Let's say we have a piece of Software, with a bunch of constants in a configuration file that sets certain arbitrary values, like a timeout of 300 seconds.

Now we have a script for automated checks in form of unit tests of the software, one of them being a check for if the timeout works properly.

Most of the time, I see the timeout value being hardcoded as a magic number into the test script, as the developers try to separate software from tests as much as possible.

But in my opinion, the configuration of the software is not part of the software itself, as the values are arbitrary, and thus not only could be used, but actually should be used by the tests.

The advantage would be, that if the timeout values change, no test would need to be adapted at all.

But all developers are reluctant to do that, any idea why?

2 Answers 2


The developers on my team (and the testers as well) generally do exactly this (pull the value we are checking from the config to ensure that the feature works as designed). We also have a suite of configuration unit tests to verify that the values are set as expected for key values. We've enjoyed the benefits you mention in the majority of our tests, while limiting hard-coded configuration checks to a small set of very fast tests. For system integration / acceptance tests we grab the configuration from the product, to avoid duplicate configuration in our test configs.

The largest benefit is a separation of concerns. A good test should test one thing only. One test verifies that the feature works (the timeout happens when the config says it should); another test verifies that the value is correct. Hard-coding the value is testing two things at once.

While there is a risk of getting the values wrong twice, hard-coding the values in multiple tests doesn't really help with this (the test-writer is likely using copy-paste if they get it wrong twice, and will continue doing so if doing it more than twice) and does increase the maintenance costs of the test suite significantly, which discourages thorough testing.

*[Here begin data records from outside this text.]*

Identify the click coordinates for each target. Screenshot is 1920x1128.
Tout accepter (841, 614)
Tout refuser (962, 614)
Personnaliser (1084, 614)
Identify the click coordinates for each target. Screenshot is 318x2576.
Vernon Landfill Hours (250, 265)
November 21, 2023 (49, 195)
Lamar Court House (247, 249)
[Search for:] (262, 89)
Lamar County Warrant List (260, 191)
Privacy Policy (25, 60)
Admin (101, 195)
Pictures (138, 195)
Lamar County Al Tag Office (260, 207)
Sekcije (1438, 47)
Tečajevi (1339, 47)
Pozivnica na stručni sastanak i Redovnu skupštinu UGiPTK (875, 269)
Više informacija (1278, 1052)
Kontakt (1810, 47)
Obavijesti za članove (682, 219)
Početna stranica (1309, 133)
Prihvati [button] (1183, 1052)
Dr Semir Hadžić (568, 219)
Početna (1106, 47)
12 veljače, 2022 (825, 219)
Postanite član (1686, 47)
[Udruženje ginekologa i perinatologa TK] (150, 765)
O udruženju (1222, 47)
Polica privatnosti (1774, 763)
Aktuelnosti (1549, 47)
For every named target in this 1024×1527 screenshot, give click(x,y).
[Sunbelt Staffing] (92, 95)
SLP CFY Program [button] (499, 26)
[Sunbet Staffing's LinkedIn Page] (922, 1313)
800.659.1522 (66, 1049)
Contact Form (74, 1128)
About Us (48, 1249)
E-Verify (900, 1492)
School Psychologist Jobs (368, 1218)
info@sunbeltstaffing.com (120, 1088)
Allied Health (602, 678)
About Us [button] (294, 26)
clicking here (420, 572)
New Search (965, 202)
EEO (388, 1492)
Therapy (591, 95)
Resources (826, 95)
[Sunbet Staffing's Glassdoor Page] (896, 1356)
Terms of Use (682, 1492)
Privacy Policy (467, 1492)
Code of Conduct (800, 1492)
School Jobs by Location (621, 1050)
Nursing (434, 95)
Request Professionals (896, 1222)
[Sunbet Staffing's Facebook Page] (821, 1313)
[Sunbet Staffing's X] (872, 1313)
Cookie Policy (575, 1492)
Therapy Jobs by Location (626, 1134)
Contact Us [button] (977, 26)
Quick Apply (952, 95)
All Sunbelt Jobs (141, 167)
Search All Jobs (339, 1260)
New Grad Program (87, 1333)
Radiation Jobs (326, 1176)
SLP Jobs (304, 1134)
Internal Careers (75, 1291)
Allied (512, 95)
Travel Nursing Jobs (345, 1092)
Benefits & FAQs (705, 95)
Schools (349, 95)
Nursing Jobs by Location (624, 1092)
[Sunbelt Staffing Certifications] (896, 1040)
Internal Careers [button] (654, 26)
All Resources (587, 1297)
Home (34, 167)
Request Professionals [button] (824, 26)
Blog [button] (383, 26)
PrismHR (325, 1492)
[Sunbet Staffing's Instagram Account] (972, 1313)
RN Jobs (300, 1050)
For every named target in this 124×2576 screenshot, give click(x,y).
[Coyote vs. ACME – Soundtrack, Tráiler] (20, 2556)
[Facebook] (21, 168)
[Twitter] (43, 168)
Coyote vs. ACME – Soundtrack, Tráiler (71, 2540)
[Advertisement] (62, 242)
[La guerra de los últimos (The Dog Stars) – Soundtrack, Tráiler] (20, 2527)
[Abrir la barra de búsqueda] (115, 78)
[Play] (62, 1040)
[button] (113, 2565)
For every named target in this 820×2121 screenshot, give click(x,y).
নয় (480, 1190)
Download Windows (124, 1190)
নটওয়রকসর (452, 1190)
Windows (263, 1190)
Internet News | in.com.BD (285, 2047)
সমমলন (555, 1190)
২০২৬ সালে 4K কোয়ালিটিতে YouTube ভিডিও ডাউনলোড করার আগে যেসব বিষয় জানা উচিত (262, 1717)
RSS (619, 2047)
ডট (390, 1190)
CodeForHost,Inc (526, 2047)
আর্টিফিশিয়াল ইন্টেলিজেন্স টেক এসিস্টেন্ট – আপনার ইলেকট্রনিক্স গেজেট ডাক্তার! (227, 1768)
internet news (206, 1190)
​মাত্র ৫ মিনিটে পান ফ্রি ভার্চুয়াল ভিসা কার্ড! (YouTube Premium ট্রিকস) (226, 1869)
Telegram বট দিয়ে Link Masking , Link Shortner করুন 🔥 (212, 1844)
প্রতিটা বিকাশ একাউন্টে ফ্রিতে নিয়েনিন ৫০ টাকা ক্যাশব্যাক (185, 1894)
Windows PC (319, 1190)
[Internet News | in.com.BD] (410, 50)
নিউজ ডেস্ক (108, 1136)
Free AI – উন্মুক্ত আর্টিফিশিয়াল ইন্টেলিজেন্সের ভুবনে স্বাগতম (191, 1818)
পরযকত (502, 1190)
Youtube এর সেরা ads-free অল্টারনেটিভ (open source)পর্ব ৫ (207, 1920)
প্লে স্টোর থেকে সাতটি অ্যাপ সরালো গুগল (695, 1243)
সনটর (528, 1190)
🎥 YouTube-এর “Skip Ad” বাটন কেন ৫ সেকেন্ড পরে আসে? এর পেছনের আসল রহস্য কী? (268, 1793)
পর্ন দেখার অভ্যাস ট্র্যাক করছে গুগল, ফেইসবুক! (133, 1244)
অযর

Some of the configuration tests can look a bit silly; it's almost redundant to just look up a configuration value and check that it equals a hard-coded value. However, they do work and have saved us from bad config changes; and more elegant tests can also verify logic and configuration consistency (e.g., ensuring that no production environment URLs are in any non-prod configurations).

ETA: Testing configuration permutations does not generally make a ton of sense for our particular project. On projects where it did matter, I still took this approach and use the product configurations in the tests (increases code reuse with non-configuration tests). However, I also added asserts to verify the values under test are what the test expected, and those asserts had values or logic about the values hard-coded / stored in test configuration. I really don't see why you would hard-code something you could pull from a config unless the correctness of the value itself was currently under test.


When the same value is checked all the time autotest becomes nearly useless (no new knowledge of the product). Unless you check that the default value of timeout is set correctly in config-file. And in this case configuration value could not be used by tests and your devs are right.

But you are checking that the timeout works properly so it's not good for your autotest to check only the value provided by default.

If you have one check of this timeout in your test suite it would be preferable to check a randomly set timeout within a range of valid values. And after the test reset timeout to the system default value (300 seconds) or to the value before test (cause generally autotest should keep software in the same state as it was before test, if they are not integrated in dependent sequence of tests).

If you have two check, another one could be done with invalid value (if the system supposed to handle this case somehow).

There could be even more checks e.g. if error in this configuration feature has high impact on company reputation.

  • Yeah, I didn't mean to just use the value from the config file, but you can use it for creating relative values with offsets, like Timeout + 500ms, -500ms, etc.